Un episodio de violencia doméstica estremeció la ciudad de Shreveport, en Luisiana, durante la madrugada del domingo. Un hombre abrió fuego en tres viviendas distintas, dejando como saldo la muerte de ocho niños, siete de ellos sus propios hijos, y dos mujeres gravemente heridas.

Las víctimas, de entre tres y once años, fueron identificadas por las autoridades locales tras el desgarrador hallazgo. Según el reporte del forense de Caddo Parish, siete eran hermanos y uno era primo.
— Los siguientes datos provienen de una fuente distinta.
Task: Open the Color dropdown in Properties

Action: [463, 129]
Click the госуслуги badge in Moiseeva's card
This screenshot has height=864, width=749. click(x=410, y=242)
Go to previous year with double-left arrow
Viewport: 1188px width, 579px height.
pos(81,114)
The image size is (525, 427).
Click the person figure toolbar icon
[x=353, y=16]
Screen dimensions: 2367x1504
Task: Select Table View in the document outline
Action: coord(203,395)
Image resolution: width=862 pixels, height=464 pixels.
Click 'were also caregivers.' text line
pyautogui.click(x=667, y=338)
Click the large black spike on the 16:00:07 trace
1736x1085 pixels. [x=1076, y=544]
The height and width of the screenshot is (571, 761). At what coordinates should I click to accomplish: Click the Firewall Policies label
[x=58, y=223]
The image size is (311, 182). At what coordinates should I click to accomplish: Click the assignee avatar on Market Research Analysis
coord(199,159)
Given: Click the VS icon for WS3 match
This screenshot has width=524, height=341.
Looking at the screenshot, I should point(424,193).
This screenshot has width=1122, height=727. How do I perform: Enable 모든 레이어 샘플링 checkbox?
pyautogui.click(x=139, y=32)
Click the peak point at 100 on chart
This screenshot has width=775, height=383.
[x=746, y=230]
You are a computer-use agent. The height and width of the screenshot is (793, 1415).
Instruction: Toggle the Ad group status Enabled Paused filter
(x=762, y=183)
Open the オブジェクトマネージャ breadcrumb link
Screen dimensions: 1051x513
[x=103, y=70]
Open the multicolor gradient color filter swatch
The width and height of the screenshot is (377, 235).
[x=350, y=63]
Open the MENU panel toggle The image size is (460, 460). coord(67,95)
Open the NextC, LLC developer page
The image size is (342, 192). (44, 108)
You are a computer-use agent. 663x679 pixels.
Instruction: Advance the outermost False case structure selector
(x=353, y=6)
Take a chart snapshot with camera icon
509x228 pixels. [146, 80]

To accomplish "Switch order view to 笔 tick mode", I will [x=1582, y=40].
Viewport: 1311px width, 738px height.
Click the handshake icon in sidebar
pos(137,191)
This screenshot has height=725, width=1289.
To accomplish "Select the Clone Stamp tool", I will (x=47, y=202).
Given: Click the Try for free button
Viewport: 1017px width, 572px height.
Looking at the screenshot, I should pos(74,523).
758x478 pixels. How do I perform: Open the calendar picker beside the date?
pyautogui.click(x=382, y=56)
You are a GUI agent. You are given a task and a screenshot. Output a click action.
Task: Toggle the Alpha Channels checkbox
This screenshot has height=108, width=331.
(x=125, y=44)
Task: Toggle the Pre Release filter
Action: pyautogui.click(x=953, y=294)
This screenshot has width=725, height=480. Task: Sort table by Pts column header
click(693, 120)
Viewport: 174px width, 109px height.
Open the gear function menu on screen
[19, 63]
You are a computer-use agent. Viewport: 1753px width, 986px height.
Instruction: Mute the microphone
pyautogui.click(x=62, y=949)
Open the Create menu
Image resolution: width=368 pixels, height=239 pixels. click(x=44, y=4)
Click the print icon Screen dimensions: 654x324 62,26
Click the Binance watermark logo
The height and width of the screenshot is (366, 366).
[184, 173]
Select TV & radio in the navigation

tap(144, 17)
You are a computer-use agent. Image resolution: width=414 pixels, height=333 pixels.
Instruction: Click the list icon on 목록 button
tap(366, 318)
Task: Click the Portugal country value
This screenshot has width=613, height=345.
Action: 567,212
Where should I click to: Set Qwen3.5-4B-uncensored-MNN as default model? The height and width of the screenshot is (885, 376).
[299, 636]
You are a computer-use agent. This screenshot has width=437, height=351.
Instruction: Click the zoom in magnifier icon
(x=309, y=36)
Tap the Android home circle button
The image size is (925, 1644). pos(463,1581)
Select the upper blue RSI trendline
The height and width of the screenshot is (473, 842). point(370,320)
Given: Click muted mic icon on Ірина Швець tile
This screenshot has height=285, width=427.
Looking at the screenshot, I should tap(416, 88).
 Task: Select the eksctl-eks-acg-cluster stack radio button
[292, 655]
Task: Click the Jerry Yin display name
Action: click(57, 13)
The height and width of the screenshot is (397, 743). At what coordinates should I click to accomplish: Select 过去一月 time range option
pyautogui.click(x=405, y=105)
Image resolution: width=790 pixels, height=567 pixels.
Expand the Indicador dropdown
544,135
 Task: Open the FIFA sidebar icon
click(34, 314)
Vecinos relataron escenas de horror al ver cómo la policía retiraba los cuerpos de los menores, horas después de que habían estado jugando en el jardín.

El atacante fue identificado como Shamar Elkins, de 31 años, quien huyó en un vehículo robado. Tras una persecución, la policía lo abatió cuando salió armado del automóvil. Ningún agente resultó herido.

Las autoridades describieron la escena como “extensa” y “devastadora”, mientras el alcalde Tom Arceneaux calificó el hecho como “especialmente grave y angustiante por tratarse de niños”. El gobernador Jeff Landry expresó sentirse “con el corazón destrozado” ante la tragedia, considerada el tiroteo más mortífero en Estados Unidos en más de dos años, según la organización Gun Violence Archive.